## WHAT IS NEEDED
Could you copy out all of the entries exactly?

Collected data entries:
┄┄┄┄┄┄┄┄┄┄┄┄┄┄┄┄┄┄┄┄

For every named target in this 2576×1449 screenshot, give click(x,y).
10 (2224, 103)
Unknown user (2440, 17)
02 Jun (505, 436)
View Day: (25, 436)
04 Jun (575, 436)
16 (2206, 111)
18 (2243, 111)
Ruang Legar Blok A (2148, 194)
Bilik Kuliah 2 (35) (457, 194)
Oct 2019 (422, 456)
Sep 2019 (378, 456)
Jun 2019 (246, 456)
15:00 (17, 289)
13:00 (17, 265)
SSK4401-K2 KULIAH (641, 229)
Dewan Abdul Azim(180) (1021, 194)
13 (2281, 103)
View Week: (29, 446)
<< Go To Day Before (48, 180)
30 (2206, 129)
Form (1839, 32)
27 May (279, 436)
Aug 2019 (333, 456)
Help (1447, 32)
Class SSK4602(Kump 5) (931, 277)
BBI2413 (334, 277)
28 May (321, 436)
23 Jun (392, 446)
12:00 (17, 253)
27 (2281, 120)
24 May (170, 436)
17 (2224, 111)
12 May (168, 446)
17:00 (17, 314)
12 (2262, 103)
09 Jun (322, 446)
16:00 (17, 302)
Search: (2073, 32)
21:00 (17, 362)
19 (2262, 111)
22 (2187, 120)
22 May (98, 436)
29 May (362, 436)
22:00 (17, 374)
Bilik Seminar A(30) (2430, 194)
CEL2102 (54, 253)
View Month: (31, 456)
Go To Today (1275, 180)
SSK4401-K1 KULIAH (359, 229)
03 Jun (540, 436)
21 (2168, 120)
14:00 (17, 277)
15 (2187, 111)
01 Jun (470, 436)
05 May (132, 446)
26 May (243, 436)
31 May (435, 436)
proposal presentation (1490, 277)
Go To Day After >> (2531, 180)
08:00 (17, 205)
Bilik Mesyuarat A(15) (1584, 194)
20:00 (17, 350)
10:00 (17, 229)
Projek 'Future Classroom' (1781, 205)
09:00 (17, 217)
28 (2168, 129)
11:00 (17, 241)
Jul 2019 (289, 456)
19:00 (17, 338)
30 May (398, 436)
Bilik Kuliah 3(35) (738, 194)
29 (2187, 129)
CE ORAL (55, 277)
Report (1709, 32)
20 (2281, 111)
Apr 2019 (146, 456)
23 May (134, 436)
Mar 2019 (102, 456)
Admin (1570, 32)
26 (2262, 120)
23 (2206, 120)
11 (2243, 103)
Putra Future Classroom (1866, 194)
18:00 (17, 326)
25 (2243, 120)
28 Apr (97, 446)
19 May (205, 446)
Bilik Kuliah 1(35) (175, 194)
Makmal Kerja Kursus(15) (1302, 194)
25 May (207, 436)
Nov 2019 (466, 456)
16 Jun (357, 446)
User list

┄┄┄┄┄┄┄┄┄┄┄┄┄┄┄┄┄┄┄┄

## OUTPUT BELOW
For every named target in this 2576×1449 screenshot, give click(x,y).
10 (2224, 103)
Unknown user (2440, 17)
02 Jun (505, 436)
View Day: (25, 436)
04 Jun (575, 436)
16 (2206, 111)
18 (2243, 111)
Ruang Legar Blok A (2148, 194)
Bilik Kuliah 2 (35) (457, 194)
Oct 2019 (422, 456)
Sep 2019 (378, 456)
Jun 2019 (246, 456)
15:00 (17, 289)
13:00 (17, 265)
SSK4401-K2 KULIAH (641, 229)
Dewan Abdul Azim(180) (1021, 194)
13 (2281, 103)
View Week: (29, 446)
<< Go To Day Before (48, 180)
30 (2206, 129)
Form (1839, 32)
27 May (279, 436)
Aug 2019 (333, 456)
Help (1447, 32)
Class SSK4602(Kump 5) (931, 277)
BBI2413 (334, 277)
28 May (321, 436)
23 Jun (392, 446)
12:00 (17, 253)
27 (2281, 120)
24 May (170, 436)
17 (2224, 111)
12 May (168, 446)
17:00 (17, 314)
12 (2262, 103)
09 Jun (322, 446)
16:00 (17, 302)
Search: (2073, 32)
21:00 (17, 362)
19 (2262, 111)
22 (2187, 120)
22 May (98, 436)
29 May (362, 436)
22:00 (17, 374)
Bilik Seminar A(30) (2430, 194)
CEL2102 (54, 253)
View Month: (31, 456)
Go To Today (1275, 180)
SSK4401-K1 KULIAH (359, 229)
03 Jun (540, 436)
21 (2168, 120)
14:00 (17, 277)
15 (2187, 111)
01 Jun (470, 436)
05 May (132, 446)
26 May (243, 436)
31 May (435, 436)
proposal presentation (1490, 277)
Go To Day After >> (2531, 180)
08:00 (17, 205)
Bilik Mesyuarat A(15) (1584, 194)
20:00 (17, 350)
10:00 (17, 229)
Projek 'Future Classroom' (1781, 205)
09:00 (17, 217)
28 (2168, 129)
11:00 (17, 241)
Jul 2019 (289, 456)
19:00 (17, 338)
30 May (398, 436)
Bilik Kuliah 3(35) (738, 194)
29 (2187, 129)
CE ORAL (55, 277)
Report (1709, 32)
20 (2281, 111)
Apr 2019 (146, 456)
23 May (134, 436)
Mar 2019 (102, 456)
Admin (1570, 32)
26 (2262, 120)
23 (2206, 120)
11 (2243, 103)
Putra Future Classroom (1866, 194)
18:00 (17, 326)
25 (2243, 120)
28 Apr (97, 446)
19 May (205, 446)
Bilik Kuliah 1(35) (175, 194)
Makmal Kerja Kursus(15) (1302, 194)
25 May (207, 436)
Nov 2019 (466, 456)
16 Jun (357, 446)
User list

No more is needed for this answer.